A grander surface and a grander standpoint…could hardly have been found in all the Sierra.

By far, the most powerful symbol for Yosemite is Half Dome, the titanic half-egg of granite that presides over the entire valley from its eastern end, and whose sheer, 4700-foot-high face looks like it was sliced by a colossal knife. For years, even its humped back was thought to be unclimbable—until 1875, when one of the first settlers in the region, a retired sailor named George Anderson, decided to tackle it. He splashed tar over his trousers for adhesion and drove iron bolts into the slope every six feet to make a successful ascent. On learning of this conquest, naturalist John Muir “made haste to the Dome,” he wrote many years later in his book The Yosemite, to pull himself up by Anderson’s rope, “not only for the pleasure of climbing, but to see what I might learn.”

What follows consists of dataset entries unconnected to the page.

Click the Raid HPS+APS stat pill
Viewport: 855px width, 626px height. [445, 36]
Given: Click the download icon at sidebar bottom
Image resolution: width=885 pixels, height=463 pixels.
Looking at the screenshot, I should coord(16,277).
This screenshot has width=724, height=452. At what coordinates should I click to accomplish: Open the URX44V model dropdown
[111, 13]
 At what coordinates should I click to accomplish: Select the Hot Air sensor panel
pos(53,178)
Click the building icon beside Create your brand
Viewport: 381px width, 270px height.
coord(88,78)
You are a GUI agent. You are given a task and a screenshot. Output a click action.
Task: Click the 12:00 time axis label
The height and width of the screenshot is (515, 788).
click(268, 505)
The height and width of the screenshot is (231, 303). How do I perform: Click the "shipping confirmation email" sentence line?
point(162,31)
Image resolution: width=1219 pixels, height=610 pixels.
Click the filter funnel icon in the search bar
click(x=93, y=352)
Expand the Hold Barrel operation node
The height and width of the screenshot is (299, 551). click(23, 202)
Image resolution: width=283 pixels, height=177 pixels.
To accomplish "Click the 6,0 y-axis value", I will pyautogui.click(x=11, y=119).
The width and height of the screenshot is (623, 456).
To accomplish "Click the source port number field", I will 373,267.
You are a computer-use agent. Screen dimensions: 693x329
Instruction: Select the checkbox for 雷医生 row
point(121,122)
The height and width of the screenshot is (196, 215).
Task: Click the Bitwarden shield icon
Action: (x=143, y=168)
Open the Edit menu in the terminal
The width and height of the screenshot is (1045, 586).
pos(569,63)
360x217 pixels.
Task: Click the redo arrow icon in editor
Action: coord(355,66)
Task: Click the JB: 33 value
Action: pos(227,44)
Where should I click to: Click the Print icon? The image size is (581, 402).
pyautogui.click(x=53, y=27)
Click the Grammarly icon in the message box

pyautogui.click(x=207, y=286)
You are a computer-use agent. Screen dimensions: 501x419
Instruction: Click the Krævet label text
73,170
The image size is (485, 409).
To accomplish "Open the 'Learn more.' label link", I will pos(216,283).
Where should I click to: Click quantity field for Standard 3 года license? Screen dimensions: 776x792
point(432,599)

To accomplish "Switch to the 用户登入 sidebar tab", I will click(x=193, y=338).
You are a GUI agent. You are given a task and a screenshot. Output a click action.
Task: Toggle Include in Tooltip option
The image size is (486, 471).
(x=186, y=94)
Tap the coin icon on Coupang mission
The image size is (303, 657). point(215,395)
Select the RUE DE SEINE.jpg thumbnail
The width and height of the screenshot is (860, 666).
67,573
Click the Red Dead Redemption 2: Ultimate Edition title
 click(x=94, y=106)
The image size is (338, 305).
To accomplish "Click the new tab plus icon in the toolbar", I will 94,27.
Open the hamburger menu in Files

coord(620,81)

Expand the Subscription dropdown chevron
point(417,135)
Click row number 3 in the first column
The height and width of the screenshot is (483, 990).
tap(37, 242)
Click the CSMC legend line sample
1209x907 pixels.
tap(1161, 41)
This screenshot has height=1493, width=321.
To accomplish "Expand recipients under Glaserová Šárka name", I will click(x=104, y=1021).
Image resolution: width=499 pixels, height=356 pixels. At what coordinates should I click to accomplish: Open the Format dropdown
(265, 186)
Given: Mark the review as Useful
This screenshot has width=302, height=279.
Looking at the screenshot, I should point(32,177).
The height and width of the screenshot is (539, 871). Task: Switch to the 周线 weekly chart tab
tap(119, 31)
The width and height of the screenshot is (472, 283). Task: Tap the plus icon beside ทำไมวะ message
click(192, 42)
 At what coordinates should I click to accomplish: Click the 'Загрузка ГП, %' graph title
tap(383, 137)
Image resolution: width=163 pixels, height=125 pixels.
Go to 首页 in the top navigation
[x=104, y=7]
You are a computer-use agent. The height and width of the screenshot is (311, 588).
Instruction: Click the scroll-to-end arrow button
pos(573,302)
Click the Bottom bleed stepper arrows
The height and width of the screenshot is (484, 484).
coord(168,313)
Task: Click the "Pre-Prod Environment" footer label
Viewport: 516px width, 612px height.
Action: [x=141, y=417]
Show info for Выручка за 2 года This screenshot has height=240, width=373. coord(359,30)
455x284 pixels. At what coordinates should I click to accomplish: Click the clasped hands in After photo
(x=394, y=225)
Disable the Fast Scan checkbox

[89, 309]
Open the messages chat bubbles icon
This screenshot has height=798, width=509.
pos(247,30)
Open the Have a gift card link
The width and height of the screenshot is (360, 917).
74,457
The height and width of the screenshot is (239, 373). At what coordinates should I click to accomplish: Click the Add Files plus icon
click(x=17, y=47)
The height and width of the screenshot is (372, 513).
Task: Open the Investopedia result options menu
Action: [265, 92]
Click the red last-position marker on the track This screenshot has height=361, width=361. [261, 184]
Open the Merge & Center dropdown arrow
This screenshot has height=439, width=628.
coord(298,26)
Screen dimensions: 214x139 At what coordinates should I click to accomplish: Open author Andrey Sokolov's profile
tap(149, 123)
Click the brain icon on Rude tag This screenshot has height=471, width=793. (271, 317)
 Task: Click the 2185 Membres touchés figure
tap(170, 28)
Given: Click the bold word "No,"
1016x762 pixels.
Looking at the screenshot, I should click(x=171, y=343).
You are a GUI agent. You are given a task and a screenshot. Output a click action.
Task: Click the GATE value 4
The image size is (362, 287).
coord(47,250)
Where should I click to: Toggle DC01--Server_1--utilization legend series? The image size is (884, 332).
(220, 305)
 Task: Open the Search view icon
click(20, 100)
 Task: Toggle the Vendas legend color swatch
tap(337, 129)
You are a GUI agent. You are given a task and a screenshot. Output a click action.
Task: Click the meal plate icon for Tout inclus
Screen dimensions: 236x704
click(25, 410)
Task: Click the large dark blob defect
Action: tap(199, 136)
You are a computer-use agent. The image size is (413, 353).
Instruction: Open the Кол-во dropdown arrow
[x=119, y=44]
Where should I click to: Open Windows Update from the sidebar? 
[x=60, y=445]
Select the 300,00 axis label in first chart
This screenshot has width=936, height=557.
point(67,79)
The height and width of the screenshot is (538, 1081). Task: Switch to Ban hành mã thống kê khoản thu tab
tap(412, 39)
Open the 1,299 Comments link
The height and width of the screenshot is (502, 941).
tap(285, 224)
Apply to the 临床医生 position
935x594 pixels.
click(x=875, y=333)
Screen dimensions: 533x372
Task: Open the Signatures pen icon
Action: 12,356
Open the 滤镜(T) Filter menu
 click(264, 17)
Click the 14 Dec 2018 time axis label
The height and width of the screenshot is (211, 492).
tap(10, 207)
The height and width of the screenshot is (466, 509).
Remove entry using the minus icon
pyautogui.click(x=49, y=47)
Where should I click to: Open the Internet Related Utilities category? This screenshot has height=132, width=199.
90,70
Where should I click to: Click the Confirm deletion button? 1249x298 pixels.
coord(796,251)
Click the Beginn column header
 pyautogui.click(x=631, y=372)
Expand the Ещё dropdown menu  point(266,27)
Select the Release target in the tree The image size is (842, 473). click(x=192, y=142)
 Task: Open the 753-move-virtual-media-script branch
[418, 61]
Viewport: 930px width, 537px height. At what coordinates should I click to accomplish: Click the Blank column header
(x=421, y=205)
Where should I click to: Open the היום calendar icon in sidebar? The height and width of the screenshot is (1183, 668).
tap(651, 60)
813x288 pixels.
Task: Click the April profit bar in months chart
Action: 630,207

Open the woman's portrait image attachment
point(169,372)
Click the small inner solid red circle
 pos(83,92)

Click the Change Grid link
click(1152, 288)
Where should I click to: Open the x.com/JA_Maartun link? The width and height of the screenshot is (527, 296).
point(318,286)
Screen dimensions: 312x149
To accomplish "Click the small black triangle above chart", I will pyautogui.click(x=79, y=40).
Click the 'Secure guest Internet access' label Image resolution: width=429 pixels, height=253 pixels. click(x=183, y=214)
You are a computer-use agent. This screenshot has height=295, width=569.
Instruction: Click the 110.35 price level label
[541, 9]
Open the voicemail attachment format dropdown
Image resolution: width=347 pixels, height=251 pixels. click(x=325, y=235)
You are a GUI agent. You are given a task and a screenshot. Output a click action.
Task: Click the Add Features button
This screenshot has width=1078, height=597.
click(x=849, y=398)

In 1919, the Sierra Club set cables on the route, and ever since, it has been the signature climb in the park, despite its difficulty for average visitors (in 2007, a Japanese tourist slipped and fell 300 feet to his death). In order to avoid the crowds, climb midweek or later in the day, when the path up Half Dome is all but deserted. Reaching the top will leave you exhausted but exultant. From the sheer lip, the sunshine pours like liquid gold into the valley below. It’s no wonder that Muir raved so: “A grander surface and a grander standpoint… could hardly have been found in all the Sierra,” he recalled, as clouds “of pure pearl luster” swirled miraculously around the valley below his feet.